Bio: Camron Michael Amin
Camron Michael Amin (Ph.D, U of Chicago, 1996) is an associate
professor of history at The University of Michigan-Dearborn. He is the
author of The Making of the Modern Woman: Gender, State Policy and Popular
Culture, 1865-1946 (2002) and a co-editor of The Modern Middle East: A
Sourcebook (2005). His current research projects include studies of higher
education, journalism and globalization in Iran. And he really needs more
sleep than he gets.
Abstract
Faculty Housing at Isfahan Techonological University in 1978: Blurring
Private and Professional Lives by Design
Faculty housing at ITU was designed as integral part of an effort to create
a separate and self-contained university community, near but outside of
Isfahan. It was to have its own commissary, recreations facilities and
schools so as to make leaving campus a luxury rather than a necessity.

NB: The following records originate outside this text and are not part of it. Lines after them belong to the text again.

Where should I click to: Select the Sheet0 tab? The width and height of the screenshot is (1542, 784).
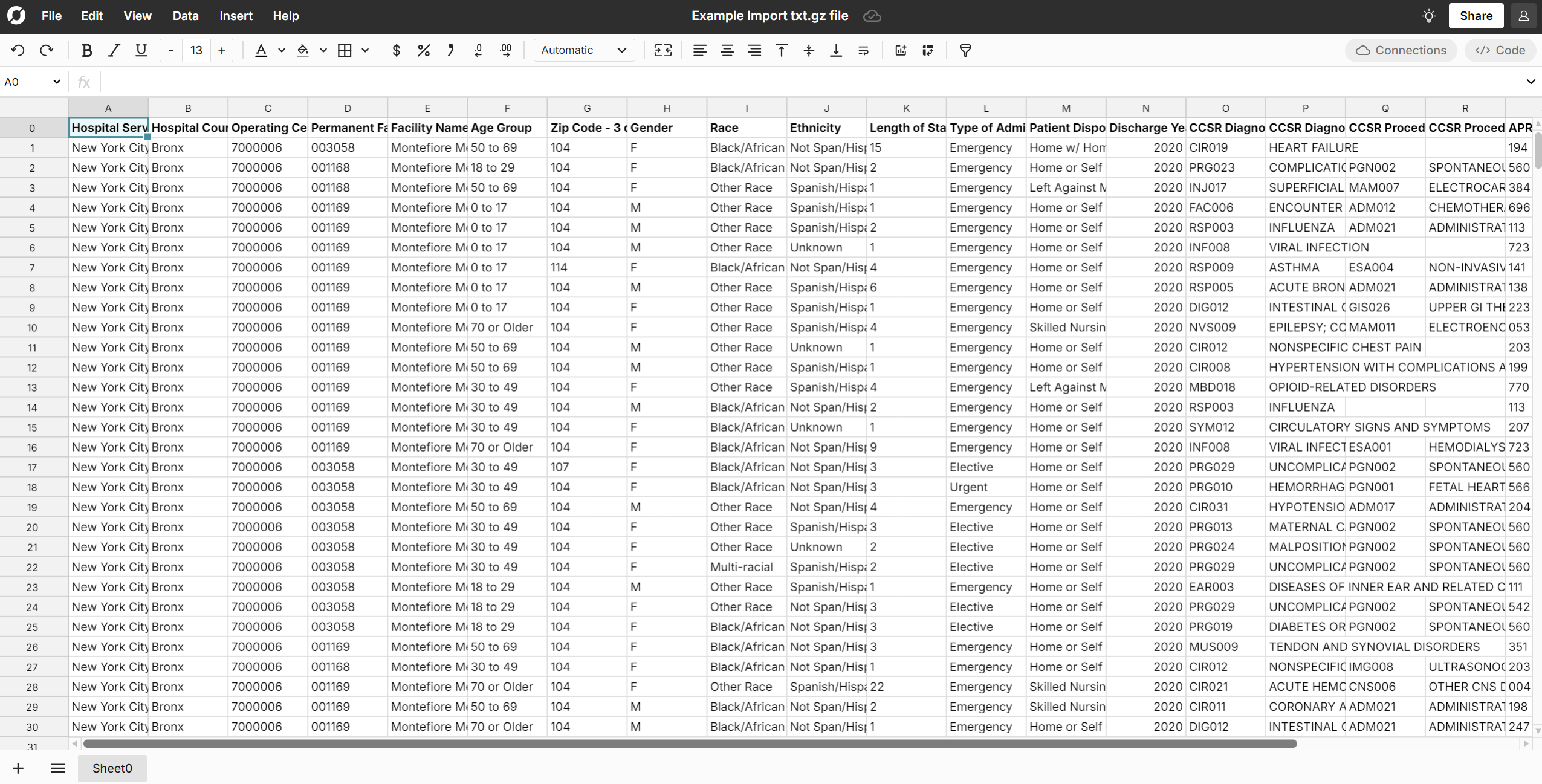[110, 768]
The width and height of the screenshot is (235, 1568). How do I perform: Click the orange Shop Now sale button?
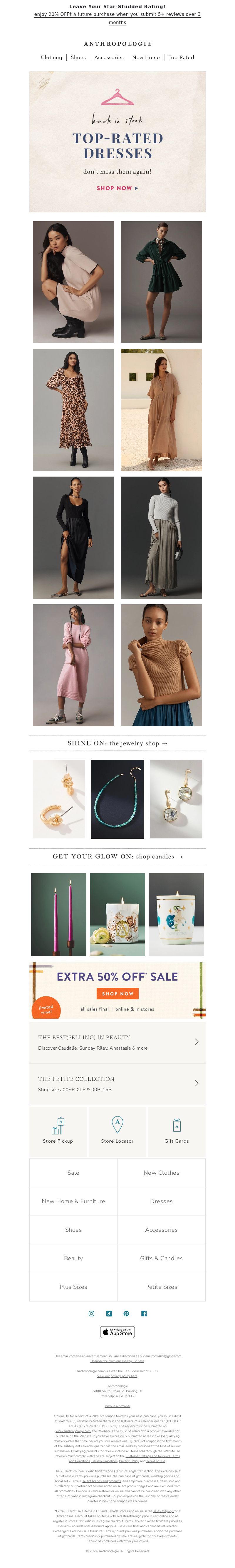(118, 993)
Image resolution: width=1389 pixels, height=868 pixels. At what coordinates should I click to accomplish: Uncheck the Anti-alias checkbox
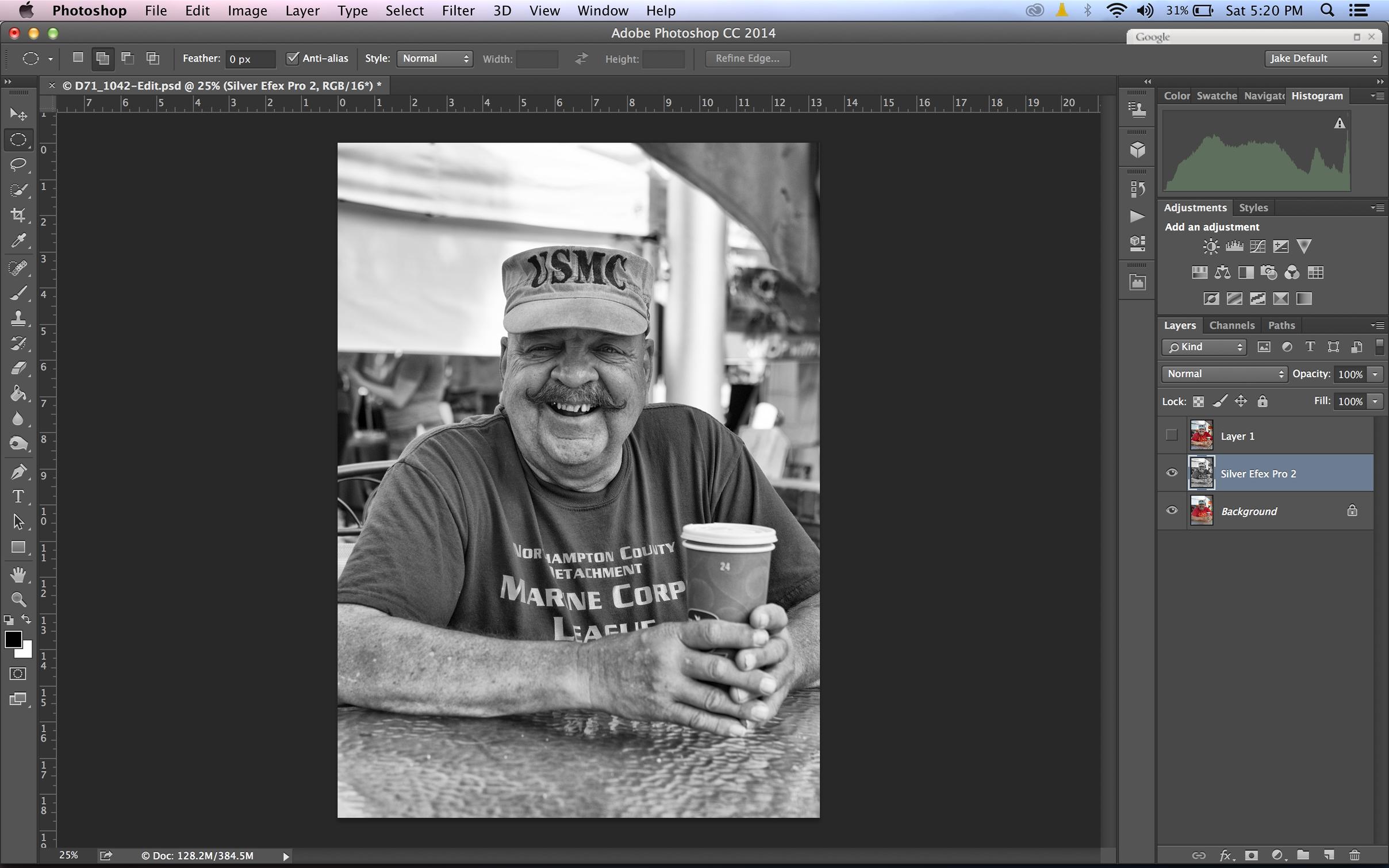(x=293, y=58)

Private faculty lives were to be lived close to the intellectual and social
mission of the univeristy. Designed in the early 1970's as a branch of
Tehran's Aryamehr Technological University, it came into existence as the
Pahlavi regime that created it began to crumble in 1978. The ideal of a
harmonious community of scholars, teachers and students gave way to a much
more stressed and fractious community in which political and personaltiy
conflicts mixed with the academic and administrative routines of a
university that was still under construction culturally and materially.
Because the community was designed to be insular, it served as something of
a pressure cooker as the line between work and home --blurred by design --
faded altogether. Design of the campus, from its beginnings in the Ministry
of Science and Higher Education, will be explored through interviews with
the architect and the first two chancellors of ITU. A picture of daily life
at ITU in 1978 will be drawn from interviews with former residents.